Material and methods: Male C57BL / 6J mice were fed a high fat diet (HF, 60% lipid, 42gr / L sugar in water) for 16 weeks. The administered dose of the MO extract was 300 and 500mg / Kg / day from week 9 to 16. The serum levels of adipokines were measured, the HOMA-IR was calculated; In the liver miR-21a-5p, miR-103-3p, miR-34a-5p and IL1β, IL-6, TNFα, SREBP1, FASN and DAGT2 were evaluated by qRT-PCR and SREBP1 by Western Blot. The transcriptome was evaluated by microarrays. Inflammation, reactivity to αSMA and fibrosis were analyzed in histological sections. Quantitative variables were analyzed with ANOVA, Tukey for parametric data, Mann-Whitney U for non-parametric data. Approved by the CUCS Ethics, Research and Biosafety Committees: 1937.
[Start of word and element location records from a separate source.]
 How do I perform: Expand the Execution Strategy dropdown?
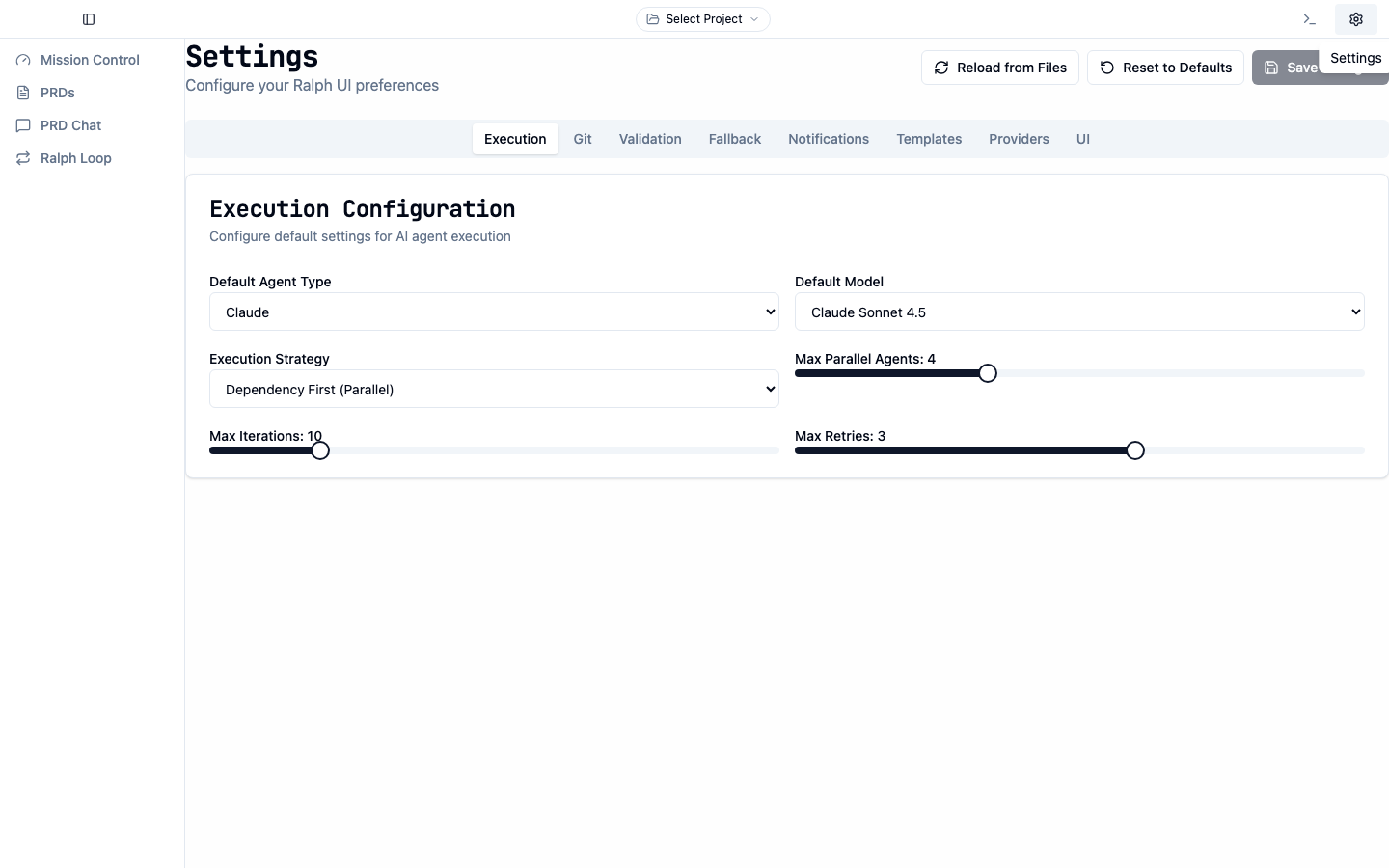click(x=494, y=389)
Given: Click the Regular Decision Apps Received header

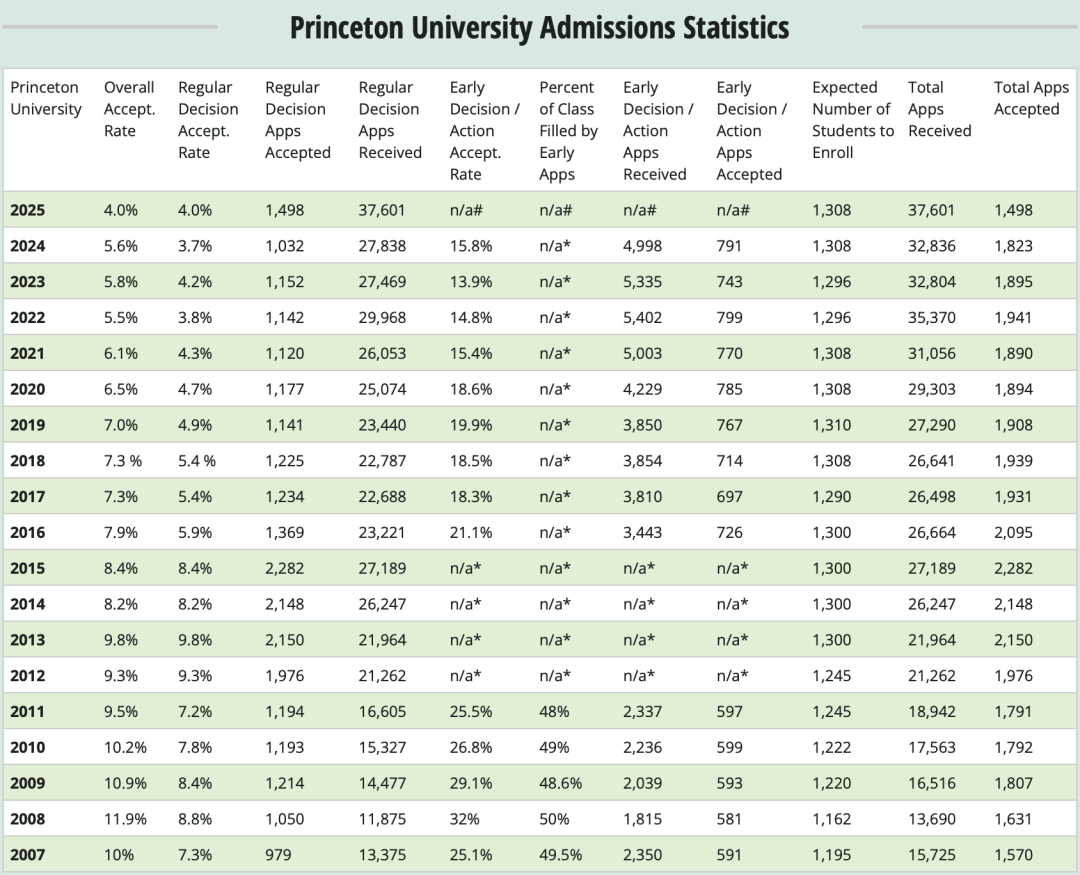Looking at the screenshot, I should [x=390, y=120].
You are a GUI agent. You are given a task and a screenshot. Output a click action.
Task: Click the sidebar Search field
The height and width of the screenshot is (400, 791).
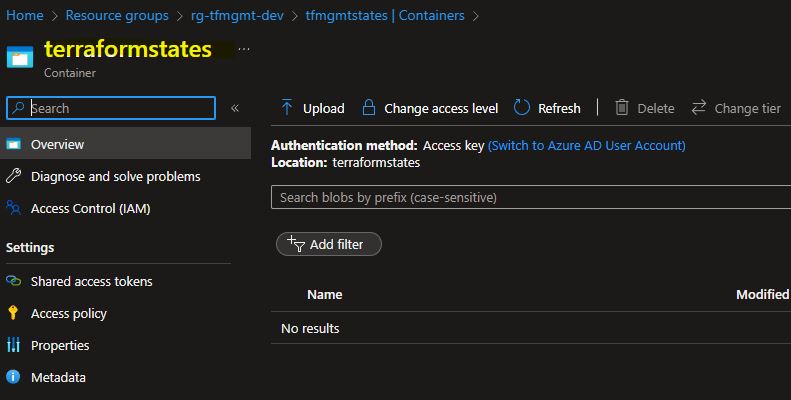tap(111, 108)
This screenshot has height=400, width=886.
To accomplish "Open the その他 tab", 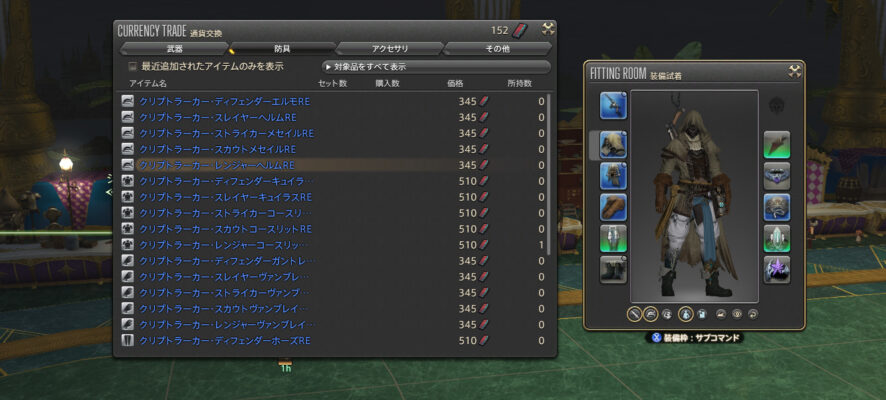I will coord(497,49).
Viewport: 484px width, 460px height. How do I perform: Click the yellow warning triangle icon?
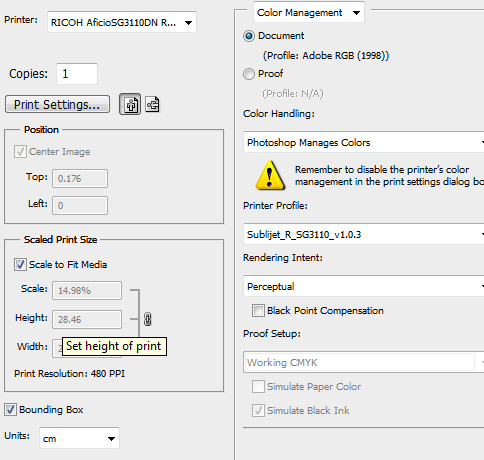click(270, 175)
Results: Moringa treatment reduced serum insulin, PAI-1, leptin, and resistin levels. In liver: IL1β, IL6, TNFα, SREBP1c, FAS, and DAGT2 mRNAs decreased; SREBP1 protein decreased. Expression of mir-21a, mir-103, and mir-34a were reduced. In the transcriptome, the mRNAs involved in the response to DNA damage and stress of the endoplasmic reticulum, lipid biosynthesis, and extracellular matrix synthesis were underexpressed. In liver histologies, the number of inflammatory nodules and the presence of αSMA and fibrosis decreased.

Conclusions: MO supplementation decreased serum adipokine levels; as well as the mRNAs of proinflammatory cytokines and lipogenic genes in liver. The histological quantification of MEC, collagen, inflammatory nodules and αSMA decreased; miRNAs evaluated were modified. Moringa extract showed anti-inflammatory, antifibrogenic and antilipogenic effect in a NASH model.

Conflicts of interest: The authors have no conflicts of interest to declare.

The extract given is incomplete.